Mi consolavo pensando che avrei chiesto a mia figlia, abituale soccorritrice in queste occasioni, di regalarmene una nuova. Simile se non uguale. Ho sperato poi di essermi fatto un film tutto mio e di averla lasciata a casa. Ma in casa non c’era. Domani, mi dicevo, farò un ultimo disperato tentativo con i commessi in Facoltà. Chissà mai (chissà mai…) che qualcuno l’abbia trovata e portata da loro. Lo so, a questo punto ci starebbe a meraviglia il titolo di una rubrica di Cuore, il glorioso settimanale satirico degli anni novanta diretto da Michele Serra: “E chi se ne frega”. Avreste ragione se non fosse per il finale e per le considerazioni che mi ha suggerito.

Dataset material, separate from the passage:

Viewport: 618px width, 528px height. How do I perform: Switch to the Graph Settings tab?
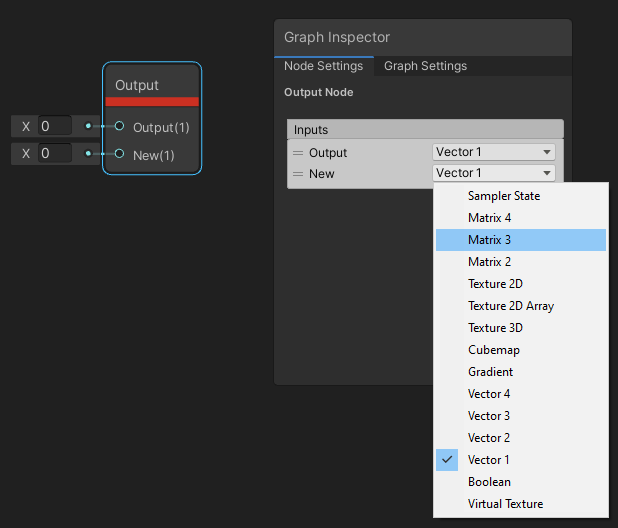pyautogui.click(x=425, y=66)
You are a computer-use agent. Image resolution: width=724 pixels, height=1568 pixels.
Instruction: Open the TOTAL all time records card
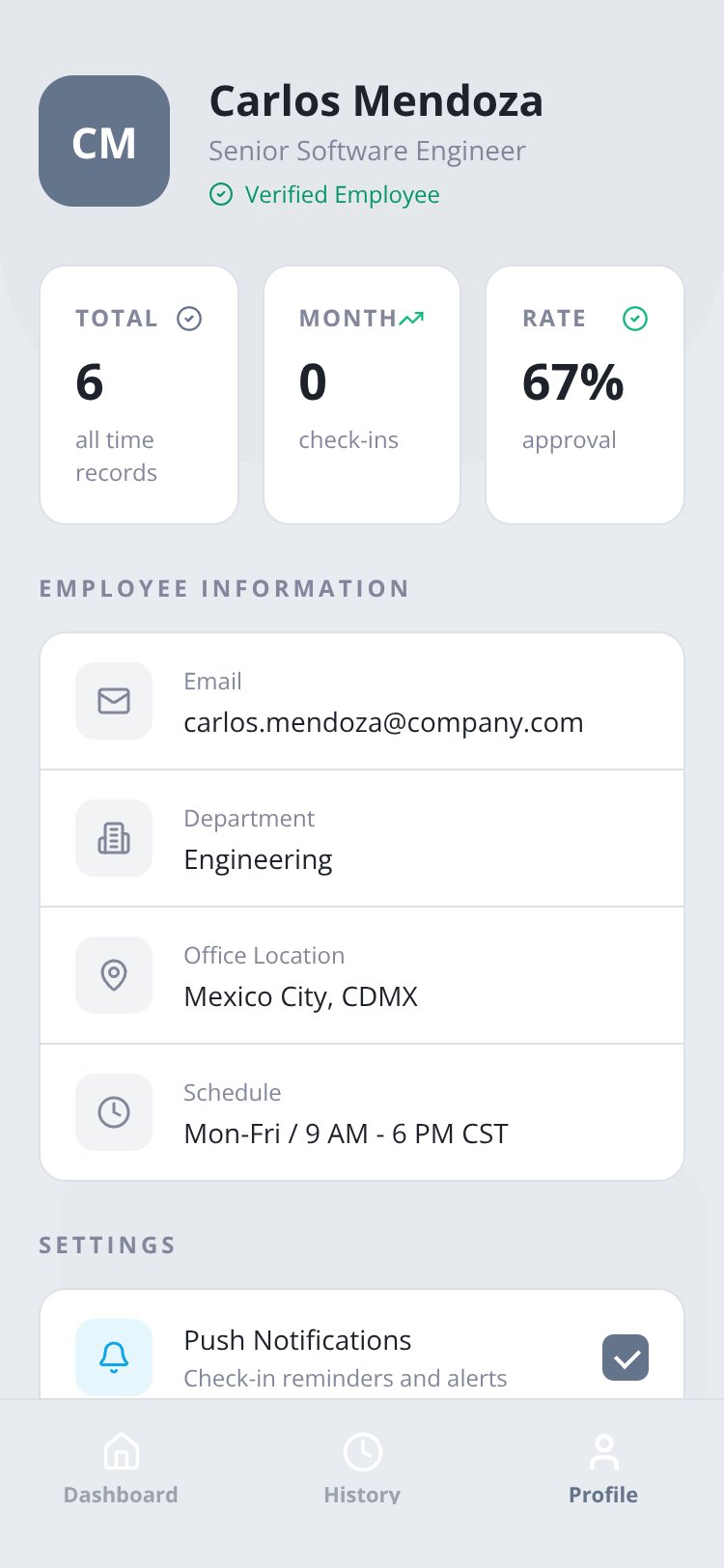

L’indomani sono tornato in università quasi rassegnato. Erano già le due del pomeriggio. Sono andato verso la portineria, e vedendo la massa di giovani che affollavano i due cortili da tutte le parti mi dicevo “figurati”. Invece il commesso ha accennato un sorriso e ha tirato fuori la mia sciarpa ben piegata dicendomi “Sono venuti ieri degli studenti che l’avevano trovata”. L’hanno trovata in quel caos e l’hanno portata? Che orgoglio: eccoli qui i giovani d’oggi, che non a Oxford o in qualche premiatissimo collegio privato ma in una deprecata università pubblica aperta da ogni parte, al punto che l’attraversano anche mamme e bambini per arrivare prima a scuola, si comportano come civilissimi cittadini. Dove voglio arrivare? Eccomi. Che siccome sono rimasto sconvolto dall’inchiesta “Doppia curva” sulle curve di San Siro in mano alla ‘ndrangheta o ai trafficanti di droga, siccome trovo scandalosissimo quel che è emerso dall’inchiesta, e ancor più mi sembrerebbe scandaloso che la vicenda dei biglietti estorti sia stata condotta d’accordo con la Digos, come è stato dichiarato, mi è venuta candidamente un’idea, proprio a partire dalla mia sciarpa. Attenzione, non è un’idea per bonificare San Siro e dintorni (“vasto programma”, avrebbe detto De Gaulle), ma “solo” per liberare le curve. Eccola.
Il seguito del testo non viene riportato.